The Olympiques have only played 18 games so far this season due to the COVID-19 pandemic and the proud Newfoundlander has only appeared in 13 of them, picking up three goals and four assists.
“It’s been a bit of weird year,” admitted Dean. “I’ve tried to stay focused and, when we get the chance to play, to play the way I know how to and prove to everyone what I can do.”
Dean is on a mission and is trying to make it a three-peat feat for Newfoundland. The highly touted forward is aiming to join Dawson Mercer (Bay Roberts, NL/Chicoutimi, QMJHL) and Alex Newhook (St. John’s, NL/Boston College, NCAA) in becoming the province’s third player selected in the first round of the NHL Draft in as many years.
The sophomore forward, who is currently being projected as a B-rated prospect on the NHL Central Scouting January’s Players to Watch list, has turned to his provincial counter parts for some advice.

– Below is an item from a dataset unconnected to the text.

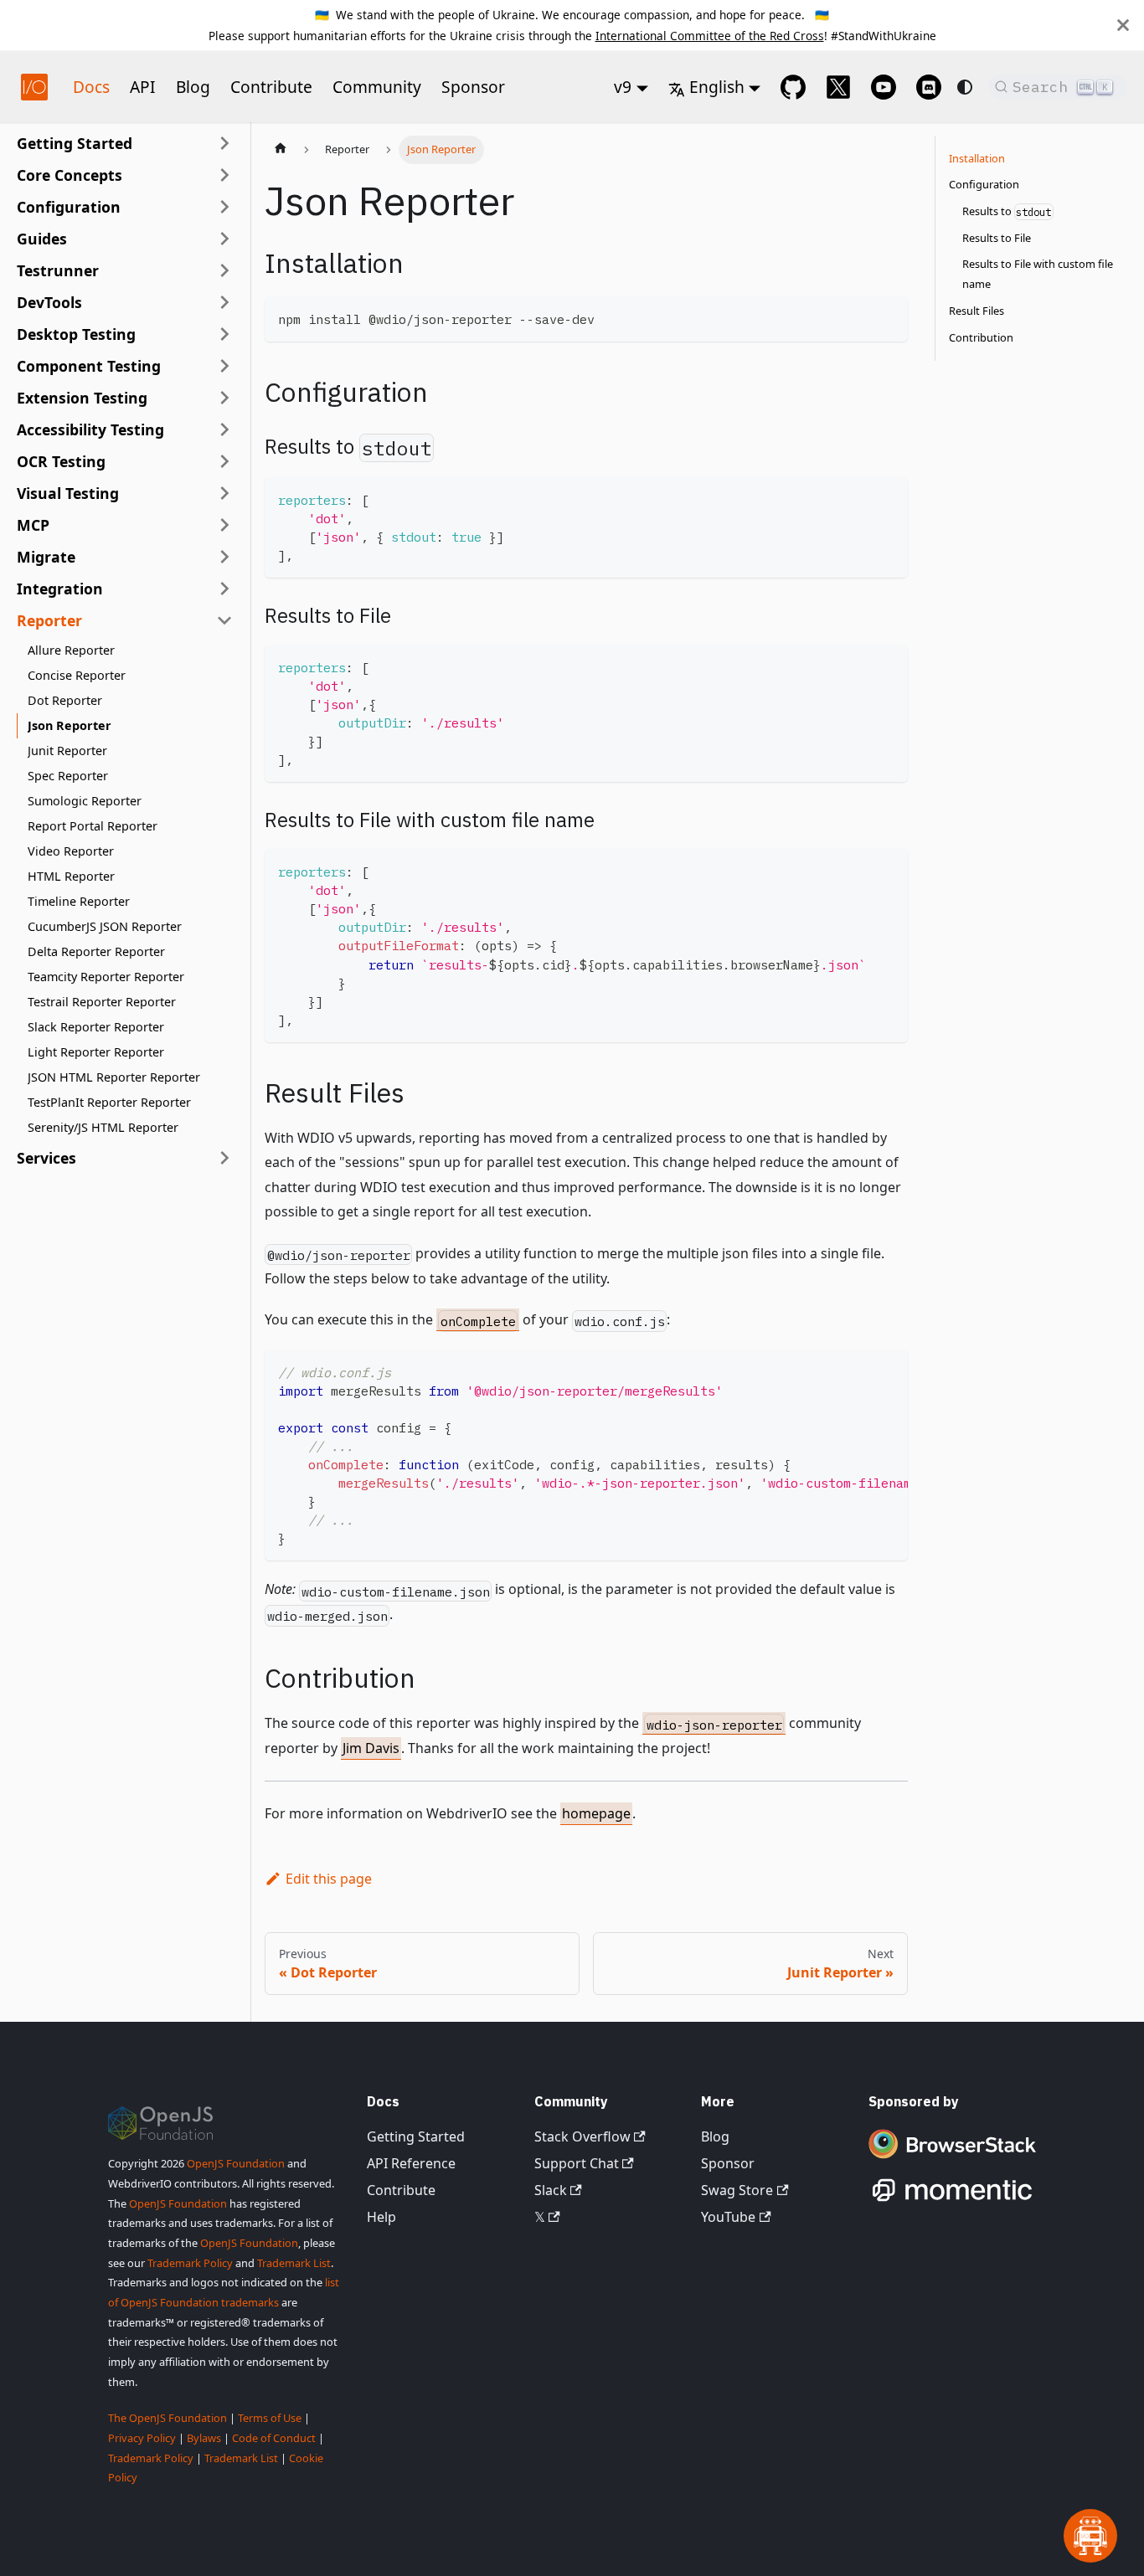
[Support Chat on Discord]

“Over the years I have spoken to Alex and Dawson about their experiences coming up,” explained Dean, who played his minor hockey in the Mount Pearl Hockey Association.

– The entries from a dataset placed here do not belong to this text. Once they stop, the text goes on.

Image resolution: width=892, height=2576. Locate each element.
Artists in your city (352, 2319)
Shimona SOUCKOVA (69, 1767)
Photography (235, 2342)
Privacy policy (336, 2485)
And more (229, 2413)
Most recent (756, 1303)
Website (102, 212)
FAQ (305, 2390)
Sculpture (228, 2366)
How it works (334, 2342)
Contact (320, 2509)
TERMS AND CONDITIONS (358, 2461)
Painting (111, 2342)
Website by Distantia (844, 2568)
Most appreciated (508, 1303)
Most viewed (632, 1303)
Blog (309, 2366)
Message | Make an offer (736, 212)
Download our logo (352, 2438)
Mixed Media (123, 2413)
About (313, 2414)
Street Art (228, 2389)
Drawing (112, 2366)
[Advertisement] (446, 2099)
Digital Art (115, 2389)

“I definitely think those conversations helped me. It’s really good getting advice from those guys, especially with everything they have been through and hopefully that I will be going through as well. It would be an amazing experience to be drafted in the first round and kind of follow Alex and Dawson.”
On a personal level, Dean sees the NHL Entry Draft as another one of the many steps needed in the process of reaching his dream. While it is an important milestone, much work will be required afterwards.
“The draft is another step in your life. It will be a memory that you can’t possibly forget because it’s something that will be really special,” he says. “But your game can always get better in every area. Going to the gym and rink, and working hard in all areas, is something that every player must do. I know personally there are still some areas of my game that I need to work on to get to that next level.”
NHL draft pressure can be debilitating for some players not able to handle the scrutiny, pressure and constant attention. But that hasn’t been the case for Dean. The unwavering support he has gotten from his parents, trainer and skills coach has been a difference maker for the young forward.
The six-foot and 176-pound forward is also quick to credit new Olympiques Head Coach and GM, Louis Robitaille, for helping him during his draft year.
“Louis and I have a really strong relationship. We have only known each other for about eight months now, but we have been close since his arrival in the organization. He trusts me a lot and knows what kind of player and leader I can be,” adds the Olympiques assistant captain.
Despite the uncertainty surrounding the remainder of the QMJHL season and the NHL Draft itself, reality is quickly starting to sink in for Dean. The Newfoundlander has already met with a plethora of NHL teams in preparation for the draft.
“It’s been an eye-opener. It makes you think that your NHL draft year is really here. Talking with NHL teams is really cool,” he admitted. “It’s not the same given the circumstances with COVID obviously. But when you get calls and texts from NHL teams, it gets really exciting knowing that it’s kind of the next step and progression in your life. I really can’t wait!”
For a kid who has traveled to three different provinces to play hockey already, his next move will undoubtedly be the most important one of his life.